# Can't find this sigma notation syntax: $\sum_{y:p(x,y) > 0}p(x, y)$

I'm learning probability and came across a sigma notation that I don't know what that means.

$$X$$ and $$Y$$ are both discrete random variables and their their joint probability function is: $$p(x,y) = P\{X = x, Y = y\}$$
from $$p(x,y)$$ we can get the probability function of $$X$$ like this:

$$p_x(x) = P\{X = x\} = \sum_{y:p(x,y) > 0}p(x, y)$$
same for $$y$$, but instead of '$$y:$$', it's '$$x:$$'.

As you can see there is no top (im guessing it means sum to infinite?), and about the bottom part I'm completely lost.

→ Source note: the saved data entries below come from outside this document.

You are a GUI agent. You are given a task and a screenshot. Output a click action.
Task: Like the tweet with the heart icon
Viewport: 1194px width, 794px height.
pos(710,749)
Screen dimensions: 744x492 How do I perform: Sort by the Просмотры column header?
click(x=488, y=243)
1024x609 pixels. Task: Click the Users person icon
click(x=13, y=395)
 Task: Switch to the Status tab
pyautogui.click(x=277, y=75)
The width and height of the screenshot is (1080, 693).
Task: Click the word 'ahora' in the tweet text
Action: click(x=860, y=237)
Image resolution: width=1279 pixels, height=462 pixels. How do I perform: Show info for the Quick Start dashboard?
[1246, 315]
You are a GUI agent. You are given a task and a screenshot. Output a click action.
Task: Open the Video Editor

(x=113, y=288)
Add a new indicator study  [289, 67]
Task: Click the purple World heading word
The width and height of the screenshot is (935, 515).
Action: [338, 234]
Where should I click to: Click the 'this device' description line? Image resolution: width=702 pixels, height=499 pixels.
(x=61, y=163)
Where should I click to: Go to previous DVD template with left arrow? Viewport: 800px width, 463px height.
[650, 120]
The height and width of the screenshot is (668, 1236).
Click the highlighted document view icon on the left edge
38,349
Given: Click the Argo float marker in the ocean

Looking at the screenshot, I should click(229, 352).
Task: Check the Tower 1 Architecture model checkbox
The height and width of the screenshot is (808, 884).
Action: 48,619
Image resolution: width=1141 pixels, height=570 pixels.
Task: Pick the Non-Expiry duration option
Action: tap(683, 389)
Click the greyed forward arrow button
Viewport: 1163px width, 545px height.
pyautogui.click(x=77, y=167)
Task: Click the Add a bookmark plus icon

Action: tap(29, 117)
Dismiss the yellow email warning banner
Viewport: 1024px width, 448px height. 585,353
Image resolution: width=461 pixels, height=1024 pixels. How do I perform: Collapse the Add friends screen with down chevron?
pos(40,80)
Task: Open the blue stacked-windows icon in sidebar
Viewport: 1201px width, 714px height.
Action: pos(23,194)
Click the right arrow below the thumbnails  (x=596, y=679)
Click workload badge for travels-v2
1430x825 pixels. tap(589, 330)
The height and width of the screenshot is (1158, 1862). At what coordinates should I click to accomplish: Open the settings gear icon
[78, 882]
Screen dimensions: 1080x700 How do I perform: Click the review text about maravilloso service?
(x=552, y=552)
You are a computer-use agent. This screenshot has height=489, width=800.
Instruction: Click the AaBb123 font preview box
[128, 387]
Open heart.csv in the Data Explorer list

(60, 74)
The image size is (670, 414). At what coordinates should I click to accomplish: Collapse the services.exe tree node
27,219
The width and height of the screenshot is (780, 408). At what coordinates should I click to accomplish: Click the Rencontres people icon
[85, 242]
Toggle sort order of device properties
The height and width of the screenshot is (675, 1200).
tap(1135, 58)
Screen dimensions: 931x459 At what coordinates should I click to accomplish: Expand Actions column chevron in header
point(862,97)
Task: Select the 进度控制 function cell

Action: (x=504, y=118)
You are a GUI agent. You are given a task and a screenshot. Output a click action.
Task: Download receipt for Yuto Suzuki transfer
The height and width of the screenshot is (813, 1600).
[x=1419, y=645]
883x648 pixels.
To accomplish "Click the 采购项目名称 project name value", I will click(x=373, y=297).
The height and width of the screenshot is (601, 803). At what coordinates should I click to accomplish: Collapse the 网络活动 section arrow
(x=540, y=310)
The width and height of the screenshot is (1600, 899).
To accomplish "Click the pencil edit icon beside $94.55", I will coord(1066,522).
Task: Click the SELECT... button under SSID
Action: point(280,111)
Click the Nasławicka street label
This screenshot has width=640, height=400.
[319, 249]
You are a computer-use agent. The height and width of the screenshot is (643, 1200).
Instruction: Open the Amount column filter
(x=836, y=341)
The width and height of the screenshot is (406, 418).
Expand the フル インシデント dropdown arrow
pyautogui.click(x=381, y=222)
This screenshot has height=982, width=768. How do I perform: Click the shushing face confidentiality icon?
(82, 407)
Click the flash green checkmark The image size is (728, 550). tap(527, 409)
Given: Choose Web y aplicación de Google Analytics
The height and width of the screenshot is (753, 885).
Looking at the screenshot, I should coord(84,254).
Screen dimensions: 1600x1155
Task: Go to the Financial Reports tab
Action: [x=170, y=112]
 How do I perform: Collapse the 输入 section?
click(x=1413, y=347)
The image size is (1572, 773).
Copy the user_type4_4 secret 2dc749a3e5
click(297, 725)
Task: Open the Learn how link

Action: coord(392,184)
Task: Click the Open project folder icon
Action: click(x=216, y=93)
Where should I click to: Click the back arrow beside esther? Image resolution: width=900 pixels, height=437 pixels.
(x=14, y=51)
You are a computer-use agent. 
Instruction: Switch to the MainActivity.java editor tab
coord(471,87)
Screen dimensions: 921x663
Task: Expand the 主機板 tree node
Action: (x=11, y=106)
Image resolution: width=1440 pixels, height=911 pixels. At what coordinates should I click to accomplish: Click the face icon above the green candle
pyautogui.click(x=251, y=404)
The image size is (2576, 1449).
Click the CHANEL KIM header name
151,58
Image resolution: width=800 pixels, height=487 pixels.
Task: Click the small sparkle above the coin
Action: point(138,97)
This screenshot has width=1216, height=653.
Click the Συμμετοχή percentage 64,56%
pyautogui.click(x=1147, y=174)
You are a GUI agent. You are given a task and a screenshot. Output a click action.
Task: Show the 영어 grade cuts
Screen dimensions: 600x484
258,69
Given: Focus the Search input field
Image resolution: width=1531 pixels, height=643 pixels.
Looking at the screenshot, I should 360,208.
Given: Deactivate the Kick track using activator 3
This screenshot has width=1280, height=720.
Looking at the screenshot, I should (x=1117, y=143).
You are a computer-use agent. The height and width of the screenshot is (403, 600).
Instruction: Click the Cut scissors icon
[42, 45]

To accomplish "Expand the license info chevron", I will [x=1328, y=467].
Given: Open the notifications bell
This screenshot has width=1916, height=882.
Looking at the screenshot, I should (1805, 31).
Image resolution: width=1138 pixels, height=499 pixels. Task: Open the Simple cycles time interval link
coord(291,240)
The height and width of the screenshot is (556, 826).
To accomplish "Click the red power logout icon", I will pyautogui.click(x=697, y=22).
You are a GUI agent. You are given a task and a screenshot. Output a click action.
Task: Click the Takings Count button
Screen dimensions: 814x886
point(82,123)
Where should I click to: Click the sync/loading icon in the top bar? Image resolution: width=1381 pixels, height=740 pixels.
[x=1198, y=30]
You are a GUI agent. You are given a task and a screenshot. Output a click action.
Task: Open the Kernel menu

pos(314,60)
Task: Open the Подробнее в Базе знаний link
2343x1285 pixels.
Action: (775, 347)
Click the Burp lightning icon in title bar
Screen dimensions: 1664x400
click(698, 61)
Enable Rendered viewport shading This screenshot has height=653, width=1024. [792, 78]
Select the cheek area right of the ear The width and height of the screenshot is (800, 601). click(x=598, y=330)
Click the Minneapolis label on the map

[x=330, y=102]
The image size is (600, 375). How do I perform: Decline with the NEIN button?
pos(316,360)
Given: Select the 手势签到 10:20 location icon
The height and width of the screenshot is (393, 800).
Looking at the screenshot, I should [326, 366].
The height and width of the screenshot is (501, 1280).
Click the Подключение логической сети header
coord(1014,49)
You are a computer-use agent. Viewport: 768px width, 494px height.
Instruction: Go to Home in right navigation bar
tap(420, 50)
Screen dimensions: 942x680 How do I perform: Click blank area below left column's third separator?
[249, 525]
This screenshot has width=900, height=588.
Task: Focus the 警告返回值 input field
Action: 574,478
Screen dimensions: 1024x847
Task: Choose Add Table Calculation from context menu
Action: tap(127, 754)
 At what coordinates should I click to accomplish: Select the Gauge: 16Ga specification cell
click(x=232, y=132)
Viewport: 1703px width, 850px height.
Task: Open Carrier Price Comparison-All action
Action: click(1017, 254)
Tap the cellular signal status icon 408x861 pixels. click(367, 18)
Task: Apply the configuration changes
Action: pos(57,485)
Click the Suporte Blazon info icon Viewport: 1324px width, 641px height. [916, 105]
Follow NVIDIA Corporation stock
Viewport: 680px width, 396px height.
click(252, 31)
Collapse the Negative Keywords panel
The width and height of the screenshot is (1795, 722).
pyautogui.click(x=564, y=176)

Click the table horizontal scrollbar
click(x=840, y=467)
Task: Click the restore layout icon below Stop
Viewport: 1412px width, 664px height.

• Yes. That is horrendous notation. Clearly $x,y$ must be discrete. They could be infinite. From the bottom part you can drop $p(x,y)>0$ because adding the terms with $p(x,y)=0$ to the sum won't change it. yesterday

The : can be read as something like "such that". So the terminology specifies the sum over all $$y$$ for which $$P(x, y) > 0$$. As Kurt G. says, it is somewhat redundant in this case...
• so if say I have X = 1,2,3 and Y = 1,2,3,4 and I want to find $p_x(2)$ it will be the same as writing $\sum_{y=0}^4 p(2,y)$? yesterday
• or $\sum_{y=1}^{4}$ ... since you don't have a y=0 ...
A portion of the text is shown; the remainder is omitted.